Project Name

Data Ingression Engine

Industry

Finance

Technology

Apache Spark, Scala, Apache Kafka, Deltalake

Overview

Our client needed a robust system to handle bulk streaming data workloads efficiently. This system extracts data from intricate structures and swiftly transforms it into a simplified format, ensuring quick usability for various purposes. This efficiency enables seamless handling of large data volumes and empowers the client to make data-driven decisions with ease.

Challenges

The client faced the difficulty of handling a continuous stream of large, deeply nested and intricate structured data.
Extracting and transforming crucial information from this data into a more manageable form, and ultimately loading it into a datasource.
Their existing Java-based Microservices system proved inadequate in terms of speed for processing such enormous data volumes.
Difficulty in achieving code adaptability for processing approximately 30 different types of JSONs.
Each new JSON type required writing extensive amounts of code, leading to a time-consuming and cumbersome development process.

To overcome these obstacles and cater to client’s evolving needs, they sought a more robust, highly efficient, scalable, and fast fault-tolerant system that could seamlessly handle these diverse data requirements.

Our Solution

Developed a Spark-based processing engine that operates seamlessly through a completely metadata-driven configuration.
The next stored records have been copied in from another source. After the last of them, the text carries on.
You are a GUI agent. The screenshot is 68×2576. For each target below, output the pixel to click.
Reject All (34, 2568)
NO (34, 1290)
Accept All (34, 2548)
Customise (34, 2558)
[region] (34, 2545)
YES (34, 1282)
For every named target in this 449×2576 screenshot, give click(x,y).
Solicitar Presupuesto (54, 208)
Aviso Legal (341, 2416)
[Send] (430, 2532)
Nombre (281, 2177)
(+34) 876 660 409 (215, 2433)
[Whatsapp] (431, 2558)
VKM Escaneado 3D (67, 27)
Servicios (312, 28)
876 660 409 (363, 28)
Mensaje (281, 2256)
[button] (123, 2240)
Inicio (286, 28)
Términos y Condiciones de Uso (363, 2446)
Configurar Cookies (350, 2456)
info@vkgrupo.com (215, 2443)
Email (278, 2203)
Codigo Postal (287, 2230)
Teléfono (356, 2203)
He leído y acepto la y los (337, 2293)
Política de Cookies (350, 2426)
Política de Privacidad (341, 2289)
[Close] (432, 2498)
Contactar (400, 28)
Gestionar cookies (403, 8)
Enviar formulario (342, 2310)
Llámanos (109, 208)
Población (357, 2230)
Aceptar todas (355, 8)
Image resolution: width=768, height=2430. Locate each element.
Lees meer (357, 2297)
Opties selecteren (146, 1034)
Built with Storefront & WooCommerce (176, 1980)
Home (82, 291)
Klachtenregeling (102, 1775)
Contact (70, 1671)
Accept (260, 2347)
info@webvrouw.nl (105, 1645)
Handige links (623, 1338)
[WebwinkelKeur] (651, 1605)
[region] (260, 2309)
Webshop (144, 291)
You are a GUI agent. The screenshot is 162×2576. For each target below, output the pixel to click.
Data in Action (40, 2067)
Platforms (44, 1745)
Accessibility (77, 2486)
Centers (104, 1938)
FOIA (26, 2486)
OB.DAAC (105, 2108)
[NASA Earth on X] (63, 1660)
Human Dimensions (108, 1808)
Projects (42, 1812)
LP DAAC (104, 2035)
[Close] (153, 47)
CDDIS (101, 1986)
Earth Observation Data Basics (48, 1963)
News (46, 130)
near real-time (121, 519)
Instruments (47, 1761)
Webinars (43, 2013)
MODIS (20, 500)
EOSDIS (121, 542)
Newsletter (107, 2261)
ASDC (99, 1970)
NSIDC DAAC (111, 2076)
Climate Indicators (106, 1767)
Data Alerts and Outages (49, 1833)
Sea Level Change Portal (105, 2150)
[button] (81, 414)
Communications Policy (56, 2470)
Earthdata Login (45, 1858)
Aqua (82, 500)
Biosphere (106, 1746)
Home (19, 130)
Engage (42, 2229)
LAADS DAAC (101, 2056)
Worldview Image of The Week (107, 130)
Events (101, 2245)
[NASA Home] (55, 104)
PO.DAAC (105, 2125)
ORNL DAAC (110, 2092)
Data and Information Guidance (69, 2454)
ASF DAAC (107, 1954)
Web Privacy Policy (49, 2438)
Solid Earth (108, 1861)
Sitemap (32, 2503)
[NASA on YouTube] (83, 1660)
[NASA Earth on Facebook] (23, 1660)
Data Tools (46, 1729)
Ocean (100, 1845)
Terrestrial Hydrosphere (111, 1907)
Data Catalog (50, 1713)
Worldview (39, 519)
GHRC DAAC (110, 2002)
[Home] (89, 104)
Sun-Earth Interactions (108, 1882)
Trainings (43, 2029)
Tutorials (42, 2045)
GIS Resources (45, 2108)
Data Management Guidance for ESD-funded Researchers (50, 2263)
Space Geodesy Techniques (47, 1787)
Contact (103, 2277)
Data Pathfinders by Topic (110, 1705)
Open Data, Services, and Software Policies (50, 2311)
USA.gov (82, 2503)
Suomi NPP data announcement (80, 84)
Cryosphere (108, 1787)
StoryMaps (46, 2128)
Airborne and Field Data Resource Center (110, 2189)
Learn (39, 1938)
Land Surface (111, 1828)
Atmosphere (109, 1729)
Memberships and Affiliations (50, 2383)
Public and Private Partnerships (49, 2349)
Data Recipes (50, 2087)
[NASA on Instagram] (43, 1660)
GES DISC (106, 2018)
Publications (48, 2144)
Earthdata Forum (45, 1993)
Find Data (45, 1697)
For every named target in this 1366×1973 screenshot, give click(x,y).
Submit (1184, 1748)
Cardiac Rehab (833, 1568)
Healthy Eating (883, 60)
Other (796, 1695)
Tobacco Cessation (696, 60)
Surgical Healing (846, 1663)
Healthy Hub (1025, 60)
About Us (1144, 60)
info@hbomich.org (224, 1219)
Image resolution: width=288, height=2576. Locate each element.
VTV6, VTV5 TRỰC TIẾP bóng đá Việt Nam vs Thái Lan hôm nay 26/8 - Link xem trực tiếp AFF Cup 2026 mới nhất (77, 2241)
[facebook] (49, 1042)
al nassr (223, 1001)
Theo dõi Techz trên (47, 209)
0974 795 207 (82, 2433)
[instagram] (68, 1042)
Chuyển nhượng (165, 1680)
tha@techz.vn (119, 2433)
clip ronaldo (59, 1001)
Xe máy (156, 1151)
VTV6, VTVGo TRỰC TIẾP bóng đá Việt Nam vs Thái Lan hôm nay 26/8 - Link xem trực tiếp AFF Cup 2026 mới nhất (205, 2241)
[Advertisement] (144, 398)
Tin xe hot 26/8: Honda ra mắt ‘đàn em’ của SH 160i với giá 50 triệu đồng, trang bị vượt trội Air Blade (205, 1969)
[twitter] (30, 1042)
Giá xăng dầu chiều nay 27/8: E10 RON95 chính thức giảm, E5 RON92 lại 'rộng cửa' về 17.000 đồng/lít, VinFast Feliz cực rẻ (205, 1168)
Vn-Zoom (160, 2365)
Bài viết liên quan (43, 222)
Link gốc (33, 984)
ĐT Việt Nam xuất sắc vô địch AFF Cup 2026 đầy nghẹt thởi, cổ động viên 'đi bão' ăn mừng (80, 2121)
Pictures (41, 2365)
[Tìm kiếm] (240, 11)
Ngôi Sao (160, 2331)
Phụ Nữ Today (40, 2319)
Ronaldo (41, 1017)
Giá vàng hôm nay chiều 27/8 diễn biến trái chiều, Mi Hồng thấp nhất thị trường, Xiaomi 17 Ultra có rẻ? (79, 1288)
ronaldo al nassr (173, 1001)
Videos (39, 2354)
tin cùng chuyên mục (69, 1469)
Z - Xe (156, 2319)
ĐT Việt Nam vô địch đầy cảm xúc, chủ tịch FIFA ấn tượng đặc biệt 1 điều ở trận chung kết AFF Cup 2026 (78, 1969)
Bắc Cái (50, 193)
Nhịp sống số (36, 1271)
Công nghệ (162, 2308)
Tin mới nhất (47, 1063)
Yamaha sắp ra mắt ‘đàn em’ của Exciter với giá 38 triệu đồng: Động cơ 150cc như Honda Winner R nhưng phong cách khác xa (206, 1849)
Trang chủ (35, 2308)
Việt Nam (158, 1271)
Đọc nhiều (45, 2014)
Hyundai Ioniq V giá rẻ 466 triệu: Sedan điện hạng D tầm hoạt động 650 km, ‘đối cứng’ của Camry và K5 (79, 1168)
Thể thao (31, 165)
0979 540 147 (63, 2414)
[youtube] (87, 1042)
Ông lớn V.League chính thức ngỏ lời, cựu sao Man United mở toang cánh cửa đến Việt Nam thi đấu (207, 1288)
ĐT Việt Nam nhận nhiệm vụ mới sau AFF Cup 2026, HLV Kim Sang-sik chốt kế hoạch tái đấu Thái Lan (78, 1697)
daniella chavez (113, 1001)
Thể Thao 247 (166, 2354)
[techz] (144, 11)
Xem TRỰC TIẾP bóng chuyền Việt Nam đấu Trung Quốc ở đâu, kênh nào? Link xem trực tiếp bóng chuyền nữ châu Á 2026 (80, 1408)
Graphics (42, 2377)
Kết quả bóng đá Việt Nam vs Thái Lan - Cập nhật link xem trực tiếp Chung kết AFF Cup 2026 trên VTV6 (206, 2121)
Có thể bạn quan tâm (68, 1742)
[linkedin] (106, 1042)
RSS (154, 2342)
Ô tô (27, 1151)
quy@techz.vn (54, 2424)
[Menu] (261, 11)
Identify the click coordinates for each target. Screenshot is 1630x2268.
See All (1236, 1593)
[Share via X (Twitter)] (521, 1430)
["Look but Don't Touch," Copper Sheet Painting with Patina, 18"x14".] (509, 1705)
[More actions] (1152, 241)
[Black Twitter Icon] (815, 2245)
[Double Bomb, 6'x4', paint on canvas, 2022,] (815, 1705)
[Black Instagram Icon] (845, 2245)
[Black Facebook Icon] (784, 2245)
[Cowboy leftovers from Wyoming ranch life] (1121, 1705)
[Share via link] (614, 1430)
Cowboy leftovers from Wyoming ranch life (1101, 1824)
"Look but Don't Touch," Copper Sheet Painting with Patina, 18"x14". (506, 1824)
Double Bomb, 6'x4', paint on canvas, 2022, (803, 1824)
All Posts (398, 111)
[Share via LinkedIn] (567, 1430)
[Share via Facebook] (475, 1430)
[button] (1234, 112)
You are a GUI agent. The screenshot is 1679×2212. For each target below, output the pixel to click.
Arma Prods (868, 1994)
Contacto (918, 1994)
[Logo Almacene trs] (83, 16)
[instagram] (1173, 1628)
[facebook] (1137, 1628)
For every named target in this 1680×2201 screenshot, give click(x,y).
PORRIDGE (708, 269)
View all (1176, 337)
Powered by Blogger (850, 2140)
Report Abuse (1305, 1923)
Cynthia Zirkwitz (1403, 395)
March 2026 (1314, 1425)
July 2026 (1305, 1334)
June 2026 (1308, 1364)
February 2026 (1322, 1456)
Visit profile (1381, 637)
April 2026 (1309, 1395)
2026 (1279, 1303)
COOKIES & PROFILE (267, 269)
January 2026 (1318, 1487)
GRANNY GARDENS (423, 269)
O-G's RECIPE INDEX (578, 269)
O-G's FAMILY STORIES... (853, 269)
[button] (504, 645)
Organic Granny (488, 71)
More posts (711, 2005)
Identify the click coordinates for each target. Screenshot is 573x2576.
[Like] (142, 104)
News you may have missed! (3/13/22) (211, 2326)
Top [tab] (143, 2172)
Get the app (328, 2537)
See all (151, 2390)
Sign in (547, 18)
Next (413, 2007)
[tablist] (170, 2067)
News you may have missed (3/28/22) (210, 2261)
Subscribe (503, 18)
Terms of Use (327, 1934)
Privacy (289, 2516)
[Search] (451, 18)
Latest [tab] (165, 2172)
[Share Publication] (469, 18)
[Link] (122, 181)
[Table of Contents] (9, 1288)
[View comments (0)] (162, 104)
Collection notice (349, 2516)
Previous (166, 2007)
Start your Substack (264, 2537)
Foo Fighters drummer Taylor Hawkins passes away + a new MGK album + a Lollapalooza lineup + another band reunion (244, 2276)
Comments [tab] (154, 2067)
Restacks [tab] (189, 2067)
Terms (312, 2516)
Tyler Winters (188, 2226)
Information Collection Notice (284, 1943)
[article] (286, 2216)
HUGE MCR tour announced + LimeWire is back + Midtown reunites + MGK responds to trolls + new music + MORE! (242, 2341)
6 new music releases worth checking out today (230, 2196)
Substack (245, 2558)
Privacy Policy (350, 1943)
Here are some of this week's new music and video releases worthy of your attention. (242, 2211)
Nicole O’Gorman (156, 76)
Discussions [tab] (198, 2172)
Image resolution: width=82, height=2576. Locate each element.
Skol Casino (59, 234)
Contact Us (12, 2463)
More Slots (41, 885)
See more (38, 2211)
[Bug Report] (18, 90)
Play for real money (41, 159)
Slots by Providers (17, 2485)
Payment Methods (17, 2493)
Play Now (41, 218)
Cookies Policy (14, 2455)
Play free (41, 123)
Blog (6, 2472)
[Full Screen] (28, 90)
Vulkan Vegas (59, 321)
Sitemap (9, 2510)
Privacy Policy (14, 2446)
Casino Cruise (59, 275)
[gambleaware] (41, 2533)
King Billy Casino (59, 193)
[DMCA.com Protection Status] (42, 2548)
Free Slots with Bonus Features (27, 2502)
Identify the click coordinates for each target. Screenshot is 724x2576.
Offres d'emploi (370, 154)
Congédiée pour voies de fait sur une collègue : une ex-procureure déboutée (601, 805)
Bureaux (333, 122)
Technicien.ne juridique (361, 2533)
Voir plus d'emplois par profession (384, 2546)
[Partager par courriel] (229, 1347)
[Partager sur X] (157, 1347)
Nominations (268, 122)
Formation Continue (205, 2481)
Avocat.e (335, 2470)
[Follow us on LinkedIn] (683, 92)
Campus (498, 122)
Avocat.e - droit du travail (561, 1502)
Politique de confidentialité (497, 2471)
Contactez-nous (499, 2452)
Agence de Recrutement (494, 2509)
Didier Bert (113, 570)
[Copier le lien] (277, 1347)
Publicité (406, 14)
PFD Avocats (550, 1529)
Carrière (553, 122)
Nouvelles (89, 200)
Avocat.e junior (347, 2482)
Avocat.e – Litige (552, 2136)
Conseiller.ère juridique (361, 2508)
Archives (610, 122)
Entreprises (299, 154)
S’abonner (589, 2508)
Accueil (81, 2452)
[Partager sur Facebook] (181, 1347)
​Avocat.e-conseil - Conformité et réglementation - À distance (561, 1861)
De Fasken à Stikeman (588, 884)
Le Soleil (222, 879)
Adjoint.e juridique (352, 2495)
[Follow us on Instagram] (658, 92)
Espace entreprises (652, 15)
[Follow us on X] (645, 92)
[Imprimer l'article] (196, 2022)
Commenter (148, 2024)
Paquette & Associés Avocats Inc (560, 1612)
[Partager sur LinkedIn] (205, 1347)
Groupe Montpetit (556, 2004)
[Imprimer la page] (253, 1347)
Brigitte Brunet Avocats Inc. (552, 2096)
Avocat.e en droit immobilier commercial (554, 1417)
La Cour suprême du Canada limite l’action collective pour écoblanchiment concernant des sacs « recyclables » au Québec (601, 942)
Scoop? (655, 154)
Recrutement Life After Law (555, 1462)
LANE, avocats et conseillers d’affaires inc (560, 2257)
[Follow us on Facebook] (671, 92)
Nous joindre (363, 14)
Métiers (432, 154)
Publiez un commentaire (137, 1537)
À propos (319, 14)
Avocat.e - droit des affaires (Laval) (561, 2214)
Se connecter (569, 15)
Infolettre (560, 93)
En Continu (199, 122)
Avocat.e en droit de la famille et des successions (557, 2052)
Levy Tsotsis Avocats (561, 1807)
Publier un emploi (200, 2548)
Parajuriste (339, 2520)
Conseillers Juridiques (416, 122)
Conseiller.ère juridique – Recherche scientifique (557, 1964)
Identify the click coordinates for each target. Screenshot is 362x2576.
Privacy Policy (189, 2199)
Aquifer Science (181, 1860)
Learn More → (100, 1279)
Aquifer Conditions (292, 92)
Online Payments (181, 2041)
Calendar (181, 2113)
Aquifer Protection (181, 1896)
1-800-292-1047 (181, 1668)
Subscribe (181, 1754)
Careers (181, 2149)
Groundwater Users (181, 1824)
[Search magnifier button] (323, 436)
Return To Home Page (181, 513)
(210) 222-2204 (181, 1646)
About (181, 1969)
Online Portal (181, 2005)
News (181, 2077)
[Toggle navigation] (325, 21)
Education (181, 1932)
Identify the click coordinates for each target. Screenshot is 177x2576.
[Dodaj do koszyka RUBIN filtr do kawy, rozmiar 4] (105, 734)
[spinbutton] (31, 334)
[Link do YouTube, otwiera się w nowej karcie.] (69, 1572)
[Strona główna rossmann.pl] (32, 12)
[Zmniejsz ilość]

This innovative engine showcases the ability to effortlessly ingest various JSON structures, relying solely on configurational adjustments without necessitating any alterations to the underlying code.
Leveraged Spark’s built-in parallel processing capabilities to ensure the fastest possible processing times for substantial data sets.
Seamlessly integrated Apache Spark with the existing Apache Kafka data, providing real-time streaming support and fault tolerance features.
Leveraged Spark SQL, which closely resembles SQL to simplify Data Transformation process and increase efficiency.
Apache Spark’s robust JSON reading methods with schema validation streamlined data transformation from JSON files.
Achieved Code Stability by defining transformations through a mapping file, eliminating repetitive coding.
Streamlined processes with new mapping sheets for effortless integration of new JSON types.

Data Flow Diagram

Conclusion

With Apache Spark, Apache Kafka and Scala as the backend programming language, we crafted an exceptional system that seamlessly tackled all the challenges faced by the client in handling extensive data operations, including Extraction, Transformation, and Loading. This powerful solution not only proved instrumental in efficient data processing but also excelled in resource management, delivering a highly beneficial outcome for our client.